Desde temprana edad, la Luna y el Sol habían sido guerreros respetados. Ambos, mujer y hombre,
eran considerados los mejores en combate. Con la habilidad de ella para lanzar flechas, y la
habilidad de él para el combate cuerpo a cuerpo, formaban una pareja perfecta.
Al finalizar una batalla en las tierras norteñas -de la que salieron victoriosos-, Sol se resguardó en
las montañas, donde se enamoró de una preciosa señorita parecida a las ninfas. Pequeña y grácil,
logró conquistar el férrico corazón del guerrero, logrando que abandonara a sus tropas, y a su
hermana. La Luna, celosa, decidió matar a la chica.

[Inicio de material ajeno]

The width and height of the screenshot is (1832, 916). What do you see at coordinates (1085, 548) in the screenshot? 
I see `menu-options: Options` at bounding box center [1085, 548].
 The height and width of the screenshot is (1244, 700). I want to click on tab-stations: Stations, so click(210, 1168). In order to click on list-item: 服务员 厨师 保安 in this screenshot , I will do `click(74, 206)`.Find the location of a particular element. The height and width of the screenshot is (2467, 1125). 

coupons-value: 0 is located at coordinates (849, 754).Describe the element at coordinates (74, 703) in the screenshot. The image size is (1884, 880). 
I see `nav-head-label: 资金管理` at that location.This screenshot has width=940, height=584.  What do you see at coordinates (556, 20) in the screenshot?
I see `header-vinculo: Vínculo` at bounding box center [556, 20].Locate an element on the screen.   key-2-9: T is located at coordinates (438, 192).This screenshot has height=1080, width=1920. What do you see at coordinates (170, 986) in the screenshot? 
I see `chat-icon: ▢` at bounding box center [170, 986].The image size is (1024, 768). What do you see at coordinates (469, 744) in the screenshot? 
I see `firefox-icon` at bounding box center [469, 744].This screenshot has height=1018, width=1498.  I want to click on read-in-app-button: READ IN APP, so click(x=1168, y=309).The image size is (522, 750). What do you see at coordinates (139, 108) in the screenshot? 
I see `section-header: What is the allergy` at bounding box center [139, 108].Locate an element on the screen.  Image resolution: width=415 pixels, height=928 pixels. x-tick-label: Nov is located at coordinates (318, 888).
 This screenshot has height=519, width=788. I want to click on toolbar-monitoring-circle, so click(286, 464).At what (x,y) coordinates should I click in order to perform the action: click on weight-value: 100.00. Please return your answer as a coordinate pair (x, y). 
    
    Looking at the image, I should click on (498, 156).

En una noche oscura llevó a cabo su plan. Solo una flecha envenenada fue necesaria para terminar
con su vida y desatar la furia de su hermano que, sin pensar en la sangre que los unía, la decapitó
cegado por la pérdida de su amante.
Cuando reaccionó, Sol, culpable, se lanzó por un barranco, rozando su armadura contra la tierra y
sacando chispas a su paso.
Los cielos, al presenciar esta eventualidad, decidieron darle la oportunidad al uno de disculparse
con el otro, y de que ambos pagaran por sus pecados; pero no sería tan sencillo. Cuando él estuviera
despierto, ella dormiría, y cuando ella estuviera despierta, él estaría en los brazos de Morfeo. Sin
embargo, para calmar el dolor de Sol y la culpa de Luna, los cielos permitieron que él le diera parte
de su brillo a ella, todo con el objetivo de que alumbrara en las noches más oscuras y fuera testigo
de las atrocidades, pero también bellezas, que ocurrían debajo suyo; para que así, por un lado, se
enterneciera al ver a los poetas, pero por el otro, intentara evitar la muerte de inocentes con su luz.